DIRECTIONS:
**1.** Duplicate a passage from the Pivotal blog text, starting at the words "After installing PHD" and stopping after the words "dev-hawq in org pivotal / space development as pas...".
**2.** Translate this sentence from the Pivotal blog text into Spanish: "Once loaded the files are moved onto Hadoop for archive purposes."

GIVEN TEXT:

○ ○ ○ ○ ○ ○ ○

Tuesday, 15 April 2014

Creating some Pivotal Cloud Foundry (PCF) PHD services

After installing PHD add on for Pivotal Cloud Foundry 1.1 I quickly created some development services for PHD using the CLI as shown below.

[Tue Apr 15 22:40:08 papicella@:~/vmware/pivotal/products/cloud-foundry ] $ cf create-service p-hd-hawq-cf free dev-hawq
Creating service dev-hawq in org pivotal / space development as pas...
OK
[Tue Apr 15 22:42:31 papicella@:~/vmware/pivotal/products/cloud-foundry ] $ cf create-service p-hd-hbase-cf free dev-hbase
Creating service dev-hbase in org pivotal / space development as pas...
OK
[Tue Apr 15 22:44:10 papicella@:~/vmware/pivotal/products/cloud-foundry ] $ cf create-service p-hd-hive-cf free dev-hive
Creating service dev-hive in org pivotal / space development as pas...
OK
[Tue Apr 15 22:44:22 papicella@:~/vmware/pivotal/products/cloud-foundry ] $ cf create-service p-hd-yarn-cf free dev-yarn
Creating service dev-yarn in org pivotal / space development as pas...
OK

Finally using the web console to brow the services in the "Development" space


Wednesday, 9 April 2014

Pivotal Greenplum GPLOAD with multiple CSV files

I recently needed to setup a cron script which loaded CSV files from a directory into Greenplum every 2 minutes. Once loaded the files are moved onto Hadoop for archive purposes. The config below shows how to use GPLOAD data load utility which utilises GPFDIST.

1. Create a load table. In this example the data is then moved to the FACT table once the load is complete

  
drop table rtiadmin.rtitrans_etl4;

CREATE TABLE rtiadmin.rtitrans_etl4 (
    imsi character varying(82),
    subscriber_mccmnc character varying(10),
    msisdn character varying(82),
    imei character varying(50),
    called_digits character varying(50),
    start_datetime integer,
    end_datetime integer,
    first_cell_lac integer,
    first_cell_idsac integer,
    current_cell_lac integer,
    current_cell_idsac integer,
    dr_type integer,
    status character varying(50),
    ingest_time bigint,
    processed_time bigint,
    export_time bigint,
    extra_col text,
    gploaded_time timestamp without time zone
)

○ ○ ○ ○ ○ ○ ○

Portion of a data file:

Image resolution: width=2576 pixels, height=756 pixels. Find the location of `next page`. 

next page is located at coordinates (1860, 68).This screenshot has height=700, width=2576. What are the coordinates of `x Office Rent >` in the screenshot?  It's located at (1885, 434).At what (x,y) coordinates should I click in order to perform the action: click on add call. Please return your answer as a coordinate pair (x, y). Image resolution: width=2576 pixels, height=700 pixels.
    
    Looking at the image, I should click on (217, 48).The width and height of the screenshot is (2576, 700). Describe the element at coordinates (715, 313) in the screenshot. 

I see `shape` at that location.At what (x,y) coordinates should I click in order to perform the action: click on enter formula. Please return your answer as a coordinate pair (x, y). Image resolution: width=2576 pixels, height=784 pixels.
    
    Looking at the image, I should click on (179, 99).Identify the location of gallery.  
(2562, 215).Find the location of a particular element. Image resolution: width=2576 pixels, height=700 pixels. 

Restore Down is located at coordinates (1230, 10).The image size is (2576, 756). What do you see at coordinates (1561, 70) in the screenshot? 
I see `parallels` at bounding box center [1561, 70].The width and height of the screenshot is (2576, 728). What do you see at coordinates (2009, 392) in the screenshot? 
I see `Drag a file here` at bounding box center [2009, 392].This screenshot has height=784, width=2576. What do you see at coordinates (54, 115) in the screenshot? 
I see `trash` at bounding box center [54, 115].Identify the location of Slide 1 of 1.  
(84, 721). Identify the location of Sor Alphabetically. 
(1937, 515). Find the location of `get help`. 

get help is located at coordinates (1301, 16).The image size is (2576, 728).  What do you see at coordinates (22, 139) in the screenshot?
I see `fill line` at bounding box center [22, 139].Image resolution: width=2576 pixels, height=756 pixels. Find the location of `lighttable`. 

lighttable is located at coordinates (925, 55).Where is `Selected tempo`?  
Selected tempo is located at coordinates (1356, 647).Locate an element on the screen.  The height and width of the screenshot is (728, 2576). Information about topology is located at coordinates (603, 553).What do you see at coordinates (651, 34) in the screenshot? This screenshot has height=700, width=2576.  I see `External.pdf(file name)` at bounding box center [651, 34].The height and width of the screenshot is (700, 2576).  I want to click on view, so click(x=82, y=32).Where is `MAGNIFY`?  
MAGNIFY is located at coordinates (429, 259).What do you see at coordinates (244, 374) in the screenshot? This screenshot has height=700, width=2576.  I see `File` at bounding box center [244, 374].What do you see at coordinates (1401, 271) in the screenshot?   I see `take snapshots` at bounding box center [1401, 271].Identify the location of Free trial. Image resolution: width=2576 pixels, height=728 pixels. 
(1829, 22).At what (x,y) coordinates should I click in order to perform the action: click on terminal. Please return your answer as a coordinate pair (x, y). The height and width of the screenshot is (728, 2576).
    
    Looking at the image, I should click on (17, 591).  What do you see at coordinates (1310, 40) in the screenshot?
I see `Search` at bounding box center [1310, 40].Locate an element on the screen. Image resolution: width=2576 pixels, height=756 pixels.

○ ○ ○ ○ ○ ○ ○

OUTPUTS BY TASK:
**1.**
After installing PHD add on for Pivotal Cloud Foundry 1.1 I quickly created some development services for PHD using the CLI as shown below.

[Tue Apr 15 22:40:08 papicella@:~/vmware/pivotal/products/cloud-foundry ] $ cf create-service p-hd-hawq-cf free dev-hawq
Creating service dev-hawq in org pivotal / space development as pas...

**2.** Una vez cargados, los archivos se trasladan a Hadoop con fines de archivo.